─── RECORD LIST ───
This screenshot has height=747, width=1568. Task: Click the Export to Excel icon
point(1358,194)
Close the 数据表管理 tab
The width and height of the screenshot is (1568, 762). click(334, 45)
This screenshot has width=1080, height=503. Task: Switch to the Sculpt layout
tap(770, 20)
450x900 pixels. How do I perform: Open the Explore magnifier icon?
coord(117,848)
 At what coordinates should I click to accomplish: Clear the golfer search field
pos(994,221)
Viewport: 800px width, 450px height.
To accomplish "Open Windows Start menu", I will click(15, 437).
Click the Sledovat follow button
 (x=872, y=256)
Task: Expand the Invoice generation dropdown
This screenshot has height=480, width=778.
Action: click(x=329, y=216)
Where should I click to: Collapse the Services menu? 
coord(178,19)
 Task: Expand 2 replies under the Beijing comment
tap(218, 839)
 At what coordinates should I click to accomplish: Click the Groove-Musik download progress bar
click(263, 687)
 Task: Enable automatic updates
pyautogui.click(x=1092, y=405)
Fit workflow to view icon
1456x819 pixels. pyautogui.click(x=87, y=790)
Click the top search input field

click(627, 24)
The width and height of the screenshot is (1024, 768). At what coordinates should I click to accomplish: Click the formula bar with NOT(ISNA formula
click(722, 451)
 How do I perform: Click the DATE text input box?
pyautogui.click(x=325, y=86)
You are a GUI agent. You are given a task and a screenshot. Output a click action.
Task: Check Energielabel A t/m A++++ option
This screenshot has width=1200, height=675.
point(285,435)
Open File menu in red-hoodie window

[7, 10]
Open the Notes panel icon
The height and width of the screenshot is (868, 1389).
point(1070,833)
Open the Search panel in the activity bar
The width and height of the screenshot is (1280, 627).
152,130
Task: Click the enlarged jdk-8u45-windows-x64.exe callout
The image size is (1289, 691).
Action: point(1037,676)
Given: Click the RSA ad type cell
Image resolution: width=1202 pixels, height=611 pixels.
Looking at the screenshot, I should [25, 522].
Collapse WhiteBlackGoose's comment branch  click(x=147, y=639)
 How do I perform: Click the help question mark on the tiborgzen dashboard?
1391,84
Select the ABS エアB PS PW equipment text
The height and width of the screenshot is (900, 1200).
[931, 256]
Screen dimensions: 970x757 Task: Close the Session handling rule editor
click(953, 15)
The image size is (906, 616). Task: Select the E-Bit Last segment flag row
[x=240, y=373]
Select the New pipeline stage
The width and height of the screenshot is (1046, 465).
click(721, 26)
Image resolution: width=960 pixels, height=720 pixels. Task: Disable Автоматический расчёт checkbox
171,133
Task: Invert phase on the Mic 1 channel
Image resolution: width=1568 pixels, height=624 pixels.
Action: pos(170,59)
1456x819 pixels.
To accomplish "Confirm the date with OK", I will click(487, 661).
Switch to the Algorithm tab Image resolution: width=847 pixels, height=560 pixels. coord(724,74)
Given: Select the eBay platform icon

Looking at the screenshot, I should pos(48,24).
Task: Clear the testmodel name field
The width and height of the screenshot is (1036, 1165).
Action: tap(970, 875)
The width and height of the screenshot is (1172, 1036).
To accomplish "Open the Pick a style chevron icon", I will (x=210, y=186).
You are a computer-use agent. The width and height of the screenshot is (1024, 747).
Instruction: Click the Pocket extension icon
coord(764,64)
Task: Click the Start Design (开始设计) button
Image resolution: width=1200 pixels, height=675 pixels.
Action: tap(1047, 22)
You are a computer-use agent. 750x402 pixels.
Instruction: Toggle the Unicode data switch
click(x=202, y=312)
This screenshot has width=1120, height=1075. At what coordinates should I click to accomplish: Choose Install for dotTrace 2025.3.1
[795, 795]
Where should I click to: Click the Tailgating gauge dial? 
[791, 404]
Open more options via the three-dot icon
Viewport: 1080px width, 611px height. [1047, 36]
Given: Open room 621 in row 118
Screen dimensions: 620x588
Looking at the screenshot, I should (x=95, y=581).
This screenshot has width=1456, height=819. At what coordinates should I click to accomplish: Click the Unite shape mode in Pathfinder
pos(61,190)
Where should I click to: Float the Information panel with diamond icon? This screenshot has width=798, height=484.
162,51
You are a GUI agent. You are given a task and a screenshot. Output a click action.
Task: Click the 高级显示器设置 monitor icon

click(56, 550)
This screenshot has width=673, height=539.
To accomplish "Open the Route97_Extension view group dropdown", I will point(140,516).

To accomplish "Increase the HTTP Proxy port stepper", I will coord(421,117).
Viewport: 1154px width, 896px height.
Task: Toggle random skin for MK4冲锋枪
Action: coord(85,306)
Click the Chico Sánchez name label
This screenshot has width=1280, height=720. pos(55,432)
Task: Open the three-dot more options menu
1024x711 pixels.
───
* EXERCISE
Could you convert all the rows above into a JSON list of strings, one string per line, leaving out blank lines?

* EXERCISE RESPONSE
[
  "This screenshot has height=747, width=1568. Task: Click the Export to Excel icon",
  "point(1358,194)",
  "Close the 数据表管理 tab",
  "The width and height of the screenshot is (1568, 762). click(334, 45)",
  "This screenshot has width=1080, height=503. Task: Switch to the Sculpt layout",
  "tap(770, 20)",
  "450x900 pixels. How do I perform: Open the Explore magnifier icon?",
  "coord(117,848)",
  " At what coordinates should I click to accomplish: Clear the golfer search field",
  "pos(994,221)",
  "Viewport: 800px width, 450px height.",
  "To accomplish \"Open Windows Start menu\", I will click(15, 437).",
  "Click the Sledovat follow button",
  " (x=872, y=256)",
  "Task: Expand the Invoice generation dropdown",
  "This screenshot has height=480, width=778.",
  "Action: click(x=329, y=216)",
  "Where should I click to: Collapse the Services menu? ",
  "coord(178,19)",
  " Task: Expand 2 replies under the Beijing comment",
  "tap(218, 839)",
  " At what coordinates should I click to accomplish: Click the Groove-Musik download progress bar",
  "click(263, 687)",
  " Task: Enable automatic updates",
  "pyautogui.click(x=1092, y=405)",
  "Fit workflow to view icon",
  "1456x819 pixels. pyautogui.click(x=87, y=790)",
  "Click the top search input field",
  "click(627, 24)",
  "The width and height of the screenshot is (1024, 768). At what coordinates should I click to accomplish: Click the formula bar with NOT(ISNA formula",
  "click(722, 451)",
  " How do I perform: Click the DATE text input box?",
  "pyautogui.click(x=325, y=86)",
  "You are a GUI agent. You are given a task and a screenshot. Output a click action.",
  "Task: Check Energielabel A t/m A++++ option",
  "This screenshot has width=1200, height=675.",
  "point(285,435)",
  "Open File menu in red-hoodie window",
  "[7, 10]",
  "Open the Notes panel icon",
  "The height and width of the screenshot is (868, 1389).",
  "point(1070,833)",
  "Open the Search panel in the activity bar",
  "The width and height of the screenshot is (1280, 627).",
  "152,130",
  "Task: Click the enlarged jdk-8u45-windows-x64.exe callout",
  "The image size is (1289, 691).",
  "Action: point(1037,676)",
  "Given: Click the RSA ad type cell",
  "Image resolution: width=1202 pixels, height=611 pixels.",
  "Looking at the screenshot, I should [25, 522].",
  "Collapse WhiteBlackGoose's comment branch  click(x=147, y=639)",
  " How do I perform: Click the help question mark on the tiborgzen dashboard?",
  "1391,84",
  "Select the ABS エアB PS PW equipment text",
  "The height and width of the screenshot is (900, 1200).",
  "[931, 256]",
  "Screen dimensions: 970x757 Task: Close the Session handling rule editor",
  "click(953, 15)",
  "The image size is (906, 616). Task: Select the E-Bit Last segment flag row",
  "[x=240, y=373]",
  "Select the New pipeline stage",
  "The width and height of the screenshot is (1046, 465).",
  "click(721, 26)",
  "Image resolution: width=960 pixels, height=720 pixels. Task: Disable Автоматический расчёт checkbox",
  "171,133",
  "Task: Invert phase on the Mic 1 channel",
  "Image resolution: width=1568 pixels, height=624 pixels.",
  "Action: pos(170,59)",
  "1456x819 pixels.",
  "To accomplish \"Confirm the date with OK\", I will click(487, 661).",
  "Switch to the Algorithm tab Image resolution: width=847 pixels, height=560 pixels. coord(724,74)",
  "Given: Select the eBay platform icon",
  "Looking at the screenshot, I should pos(48,24).",
  "Task: Clear the testmodel name field",
  "The width and height of the screenshot is (1036, 1165).",
  "Action: tap(970, 875)",
  "The width and height of the screenshot is (1172, 1036).",
  "To accomplish \"Open the Pick a style chevron icon\", I will (x=210, y=186).",
  "You are a computer-use agent. The width and height of the screenshot is (1024, 747).",
  "Instruction: Click the Pocket extension icon",
  "coord(764,64)",
  "Task: Click the Start Design (开始设计) button",
  "Image resolution: width=1200 pixels, height=675 pixels.",
  "Action: tap(1047, 22)",
  "You are a computer-use agent. 750x402 pixels.",
  "Instruction: Toggle the Unicode data switch",
  "click(x=202, y=312)",
  "This screenshot has width=1120, height=1075. At what coordinates should I click to accomplish: Choose Install for dotTrace 2025.3.1",
  "[795, 795]",
  "Where should I click to: Click the Tailgating gauge dial? ",
  "[791, 404]",
  "Open more options via the three-dot icon",
  "Viewport: 1080px width, 611px height. [1047, 36]",
  "Given: Open room 621 in row 118",
  "Screen dimensions: 620x588",
  "Looking at the screenshot, I should (x=95, y=581).",
  "This screenshot has width=1456, height=819. At what coordinates should I click to accomplish: Click the Unite shape mode in Pathfinder",
  "pos(61,190)",
  "Where should I click to: Float the Information panel with diamond icon? This screenshot has width=798, height=484.",
  "162,51",
  "You are a GUI agent. You are given a task and a screenshot. Output a click action.",
  "Task: Click the 高级显示器设置 monitor icon",
  "click(56, 550)",
  "This screenshot has width=673, height=539.",
  "To accomplish \"Open the Route97_Extension view group dropdown\", I will point(140,516).",
  "To accomplish \"Increase the HTTP Proxy port stepper\", I will coord(421,117).",
  "Viewport: 1154px width, 896px height.",
  "Task: Toggle random skin for MK4冲锋枪",
  "Action: coord(85,306)",
  "Click the Chico Sánchez name label",
  "This screenshot has width=1280, height=720. pos(55,432)",
  "Task: Open the three-dot more options menu",
  "1024x711 pixels."
]